- [Work instruction]:
Wherever "computer" appears in the records below, copy the line that holds it.

[Collected data entries]
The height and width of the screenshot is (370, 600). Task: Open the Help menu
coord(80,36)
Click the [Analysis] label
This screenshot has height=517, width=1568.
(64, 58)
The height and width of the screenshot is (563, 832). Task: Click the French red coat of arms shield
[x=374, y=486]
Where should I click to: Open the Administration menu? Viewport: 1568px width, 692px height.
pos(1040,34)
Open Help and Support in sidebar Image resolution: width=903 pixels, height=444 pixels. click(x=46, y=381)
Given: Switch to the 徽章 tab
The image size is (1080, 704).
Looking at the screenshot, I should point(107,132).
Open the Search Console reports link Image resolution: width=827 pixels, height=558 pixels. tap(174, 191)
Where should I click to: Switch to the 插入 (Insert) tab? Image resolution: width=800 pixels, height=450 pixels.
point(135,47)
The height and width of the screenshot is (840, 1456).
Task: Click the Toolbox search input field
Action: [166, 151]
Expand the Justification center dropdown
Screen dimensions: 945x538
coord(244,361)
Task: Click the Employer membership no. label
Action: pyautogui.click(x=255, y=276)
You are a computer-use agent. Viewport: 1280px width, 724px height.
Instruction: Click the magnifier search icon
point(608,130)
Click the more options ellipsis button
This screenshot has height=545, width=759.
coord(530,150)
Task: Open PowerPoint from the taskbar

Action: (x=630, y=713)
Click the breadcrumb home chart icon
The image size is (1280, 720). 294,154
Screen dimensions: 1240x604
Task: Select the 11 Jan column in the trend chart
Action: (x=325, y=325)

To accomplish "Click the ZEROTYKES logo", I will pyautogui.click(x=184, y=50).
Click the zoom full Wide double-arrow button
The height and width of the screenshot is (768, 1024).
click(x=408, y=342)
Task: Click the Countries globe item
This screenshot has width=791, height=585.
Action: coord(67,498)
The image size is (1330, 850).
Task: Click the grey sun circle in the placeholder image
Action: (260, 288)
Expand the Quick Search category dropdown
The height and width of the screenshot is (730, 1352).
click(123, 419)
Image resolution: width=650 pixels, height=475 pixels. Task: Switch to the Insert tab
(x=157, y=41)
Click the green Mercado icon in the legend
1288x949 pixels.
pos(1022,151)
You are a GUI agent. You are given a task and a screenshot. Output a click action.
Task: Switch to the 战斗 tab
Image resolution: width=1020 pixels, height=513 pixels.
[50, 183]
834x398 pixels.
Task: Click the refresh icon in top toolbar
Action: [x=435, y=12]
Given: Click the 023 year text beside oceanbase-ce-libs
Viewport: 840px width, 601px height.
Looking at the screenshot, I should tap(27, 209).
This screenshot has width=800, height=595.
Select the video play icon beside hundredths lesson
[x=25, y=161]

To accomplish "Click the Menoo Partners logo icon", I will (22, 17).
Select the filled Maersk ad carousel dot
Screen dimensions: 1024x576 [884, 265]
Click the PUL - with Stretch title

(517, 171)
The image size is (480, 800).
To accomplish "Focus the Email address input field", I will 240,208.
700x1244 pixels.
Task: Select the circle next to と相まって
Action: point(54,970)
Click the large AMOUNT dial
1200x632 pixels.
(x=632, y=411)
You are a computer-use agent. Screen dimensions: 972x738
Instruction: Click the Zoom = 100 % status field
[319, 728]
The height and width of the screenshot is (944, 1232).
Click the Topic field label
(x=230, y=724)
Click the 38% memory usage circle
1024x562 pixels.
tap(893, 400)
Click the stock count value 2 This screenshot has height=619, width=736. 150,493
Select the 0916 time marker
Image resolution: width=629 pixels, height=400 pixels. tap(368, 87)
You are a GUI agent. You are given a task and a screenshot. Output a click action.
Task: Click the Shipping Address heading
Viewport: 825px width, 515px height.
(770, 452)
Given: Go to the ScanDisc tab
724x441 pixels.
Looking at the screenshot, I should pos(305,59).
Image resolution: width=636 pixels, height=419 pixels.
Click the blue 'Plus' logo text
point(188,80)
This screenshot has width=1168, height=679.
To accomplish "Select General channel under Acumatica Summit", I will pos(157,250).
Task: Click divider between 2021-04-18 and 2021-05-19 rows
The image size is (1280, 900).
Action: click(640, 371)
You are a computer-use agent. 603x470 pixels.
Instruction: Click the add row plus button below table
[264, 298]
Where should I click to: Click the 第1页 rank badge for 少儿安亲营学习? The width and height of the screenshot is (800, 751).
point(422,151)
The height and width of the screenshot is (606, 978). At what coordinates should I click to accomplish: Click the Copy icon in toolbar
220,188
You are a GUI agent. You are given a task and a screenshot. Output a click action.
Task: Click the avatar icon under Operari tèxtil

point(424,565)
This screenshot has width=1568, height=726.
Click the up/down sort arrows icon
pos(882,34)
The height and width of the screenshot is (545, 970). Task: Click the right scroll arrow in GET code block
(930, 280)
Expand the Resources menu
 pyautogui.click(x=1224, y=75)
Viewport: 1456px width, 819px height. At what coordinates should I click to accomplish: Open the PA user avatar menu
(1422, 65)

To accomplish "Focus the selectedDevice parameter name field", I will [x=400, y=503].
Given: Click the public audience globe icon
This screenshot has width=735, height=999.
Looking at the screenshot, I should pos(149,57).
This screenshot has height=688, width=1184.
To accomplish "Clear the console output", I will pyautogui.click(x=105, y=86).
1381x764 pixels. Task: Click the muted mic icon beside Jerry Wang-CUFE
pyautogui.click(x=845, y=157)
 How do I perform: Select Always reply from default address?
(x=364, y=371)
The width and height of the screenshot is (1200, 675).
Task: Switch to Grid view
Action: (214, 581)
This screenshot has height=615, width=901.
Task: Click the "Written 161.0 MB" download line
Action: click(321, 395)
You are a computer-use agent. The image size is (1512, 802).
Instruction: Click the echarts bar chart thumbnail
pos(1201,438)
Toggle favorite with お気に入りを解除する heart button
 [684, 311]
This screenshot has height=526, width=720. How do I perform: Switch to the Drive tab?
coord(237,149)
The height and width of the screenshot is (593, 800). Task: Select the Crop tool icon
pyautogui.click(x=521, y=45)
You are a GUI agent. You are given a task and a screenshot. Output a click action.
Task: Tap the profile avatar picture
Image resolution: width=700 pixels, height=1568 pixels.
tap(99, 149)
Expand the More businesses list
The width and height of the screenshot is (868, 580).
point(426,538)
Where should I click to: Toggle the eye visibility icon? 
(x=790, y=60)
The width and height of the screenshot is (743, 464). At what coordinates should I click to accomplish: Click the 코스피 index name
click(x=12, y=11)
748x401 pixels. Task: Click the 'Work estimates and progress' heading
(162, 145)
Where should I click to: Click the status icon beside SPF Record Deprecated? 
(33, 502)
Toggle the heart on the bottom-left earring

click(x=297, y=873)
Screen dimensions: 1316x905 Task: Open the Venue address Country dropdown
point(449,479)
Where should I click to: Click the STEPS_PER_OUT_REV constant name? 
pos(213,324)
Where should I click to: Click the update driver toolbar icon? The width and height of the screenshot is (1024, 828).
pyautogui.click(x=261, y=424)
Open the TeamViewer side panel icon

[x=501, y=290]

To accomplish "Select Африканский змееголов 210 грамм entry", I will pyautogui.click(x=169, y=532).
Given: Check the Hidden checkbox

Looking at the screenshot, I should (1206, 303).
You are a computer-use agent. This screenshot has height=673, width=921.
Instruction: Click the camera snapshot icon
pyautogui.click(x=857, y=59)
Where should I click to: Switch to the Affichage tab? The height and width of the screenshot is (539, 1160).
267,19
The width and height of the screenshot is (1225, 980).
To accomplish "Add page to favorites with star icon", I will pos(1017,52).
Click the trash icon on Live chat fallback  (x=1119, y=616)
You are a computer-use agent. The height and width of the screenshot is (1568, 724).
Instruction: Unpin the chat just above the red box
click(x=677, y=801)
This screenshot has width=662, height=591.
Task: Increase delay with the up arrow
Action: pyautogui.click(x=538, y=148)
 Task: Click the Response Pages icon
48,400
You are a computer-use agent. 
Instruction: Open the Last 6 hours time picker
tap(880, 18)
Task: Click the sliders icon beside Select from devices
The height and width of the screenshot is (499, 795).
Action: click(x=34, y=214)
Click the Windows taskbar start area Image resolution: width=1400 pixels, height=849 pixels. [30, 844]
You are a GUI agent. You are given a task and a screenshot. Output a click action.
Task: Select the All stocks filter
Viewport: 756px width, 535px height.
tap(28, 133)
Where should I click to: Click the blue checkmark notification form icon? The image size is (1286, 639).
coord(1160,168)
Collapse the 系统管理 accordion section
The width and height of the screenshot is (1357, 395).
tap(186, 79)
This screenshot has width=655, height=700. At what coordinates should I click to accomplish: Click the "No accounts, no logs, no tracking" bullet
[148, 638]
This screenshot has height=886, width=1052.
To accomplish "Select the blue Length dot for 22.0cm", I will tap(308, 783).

- [Completed task]:
You are a computer-use agent. Viewport: 1280px width, 724px height.
You are a computer-use agent. Screen dimensions: 972x738
You are a computer-use agent. 603x470 pixels.
You are a computer-use agent. The image size is (1512, 802).
You are a computer-use agent. This screenshot has height=673, width=921.
You are a computer-use agent. The height and width of the screenshot is (1568, 724).
You are a computer-use agent. 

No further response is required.